Tâche A
Indiquez le délai de recours mentionné dans le passage à lire.
Tâche B
Dressez la liste de toutes les lois citées dans le passage à lire, chacune avec son abréviation.

1.        Conformément à l'art. 134 al. 1 let. a ch. 3 de la loi sur l'organisation judiciaire du 26 septembre 2010 (LOJ - E 2 05), la chambre des assurances sociales de la Cour de justice connaît, en instance unique, des contestations prévues à l’art. 56 de la loi fédérale sur la partie générale du droit des assurances sociales du 6 octobre 2000 (LPGA - RS 830.1) relatives à la loi fédérale sur les prestations complémentaires à l’assurance-vieillesse, survivants et invalidité du 6 octobre 2006 (LPC ‑ RS 831.30). Elle statue aussi, en application de l'art. 134 al. 3 let. a LOJ, sur les contestations prévues à l'art. 43 de la loi cantonale sur les prestations complémentaires cantonales du 25 octobre 1968 (LPCC - J 4 25).

Sa compétence pour juger du cas d’espèce est ainsi établie.

2.        Le 1er janvier 2021 est entrée en vigueur la modification du 21 juin 2019 de la LPGA.

3.        Le délai de recours est de 30 jours (art. 56 LPGA ; art. 62 al. 1 de la loi sur la procédure administrative du 12 septembre 1985 [LPA - E 5 10]).

Données

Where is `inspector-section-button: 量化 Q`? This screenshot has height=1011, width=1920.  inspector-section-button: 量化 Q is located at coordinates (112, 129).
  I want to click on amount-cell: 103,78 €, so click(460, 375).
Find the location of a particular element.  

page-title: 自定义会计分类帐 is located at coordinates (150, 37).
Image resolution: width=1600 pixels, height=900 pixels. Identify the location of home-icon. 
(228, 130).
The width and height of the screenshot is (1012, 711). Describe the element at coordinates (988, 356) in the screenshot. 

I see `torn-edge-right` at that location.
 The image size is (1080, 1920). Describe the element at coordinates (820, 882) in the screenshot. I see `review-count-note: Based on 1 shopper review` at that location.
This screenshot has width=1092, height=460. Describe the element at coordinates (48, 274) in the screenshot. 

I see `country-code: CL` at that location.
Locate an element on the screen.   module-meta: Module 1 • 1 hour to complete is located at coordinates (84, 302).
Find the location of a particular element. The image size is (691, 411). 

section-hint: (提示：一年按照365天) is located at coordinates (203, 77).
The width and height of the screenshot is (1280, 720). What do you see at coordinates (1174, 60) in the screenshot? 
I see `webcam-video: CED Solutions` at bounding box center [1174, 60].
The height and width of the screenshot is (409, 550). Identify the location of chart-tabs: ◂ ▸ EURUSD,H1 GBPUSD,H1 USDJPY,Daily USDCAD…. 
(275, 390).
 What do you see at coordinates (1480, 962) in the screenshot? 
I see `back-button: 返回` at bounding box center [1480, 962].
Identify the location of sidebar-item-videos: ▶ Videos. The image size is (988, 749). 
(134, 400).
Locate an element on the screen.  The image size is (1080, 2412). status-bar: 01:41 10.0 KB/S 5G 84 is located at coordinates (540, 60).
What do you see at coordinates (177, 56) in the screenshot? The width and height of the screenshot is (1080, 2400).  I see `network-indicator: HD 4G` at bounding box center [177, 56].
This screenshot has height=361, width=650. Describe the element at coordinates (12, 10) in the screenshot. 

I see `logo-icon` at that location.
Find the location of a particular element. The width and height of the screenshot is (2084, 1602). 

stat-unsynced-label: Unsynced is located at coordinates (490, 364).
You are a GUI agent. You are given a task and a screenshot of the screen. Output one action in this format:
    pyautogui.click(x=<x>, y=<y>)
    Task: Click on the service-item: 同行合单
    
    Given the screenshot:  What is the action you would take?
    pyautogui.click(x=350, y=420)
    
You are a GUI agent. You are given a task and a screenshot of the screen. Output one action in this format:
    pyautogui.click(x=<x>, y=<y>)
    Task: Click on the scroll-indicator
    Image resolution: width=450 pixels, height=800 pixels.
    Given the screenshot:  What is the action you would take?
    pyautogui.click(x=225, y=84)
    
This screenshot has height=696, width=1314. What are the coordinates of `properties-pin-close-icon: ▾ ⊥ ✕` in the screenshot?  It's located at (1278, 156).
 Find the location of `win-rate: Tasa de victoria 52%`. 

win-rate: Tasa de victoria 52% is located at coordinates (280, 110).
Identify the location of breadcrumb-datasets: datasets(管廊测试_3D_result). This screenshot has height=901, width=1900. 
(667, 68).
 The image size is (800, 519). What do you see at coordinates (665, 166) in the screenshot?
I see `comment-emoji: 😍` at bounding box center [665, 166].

Votre réponse A
Le délai de recours est de 30 jours.

Votre réponse B
- Loi sur l'organisation judiciaire du 26 septembre 2010 (LOJ)
- Loi fédérale sur la partie générale du droit des assurances sociales du 6 octobre 2000 (LPGA)
- Loi fédérale sur les prestations complémentaires à l'assurance-vieillesse, survivants et invalidité du 6 octobre 2006 (LPC)
- Loi cantonale sur les prestations complémentaires cantonales du 25 octobre 1968 (LPCC)
- Loi sur la procédure administrative du 12 septembre 1985 (LPA)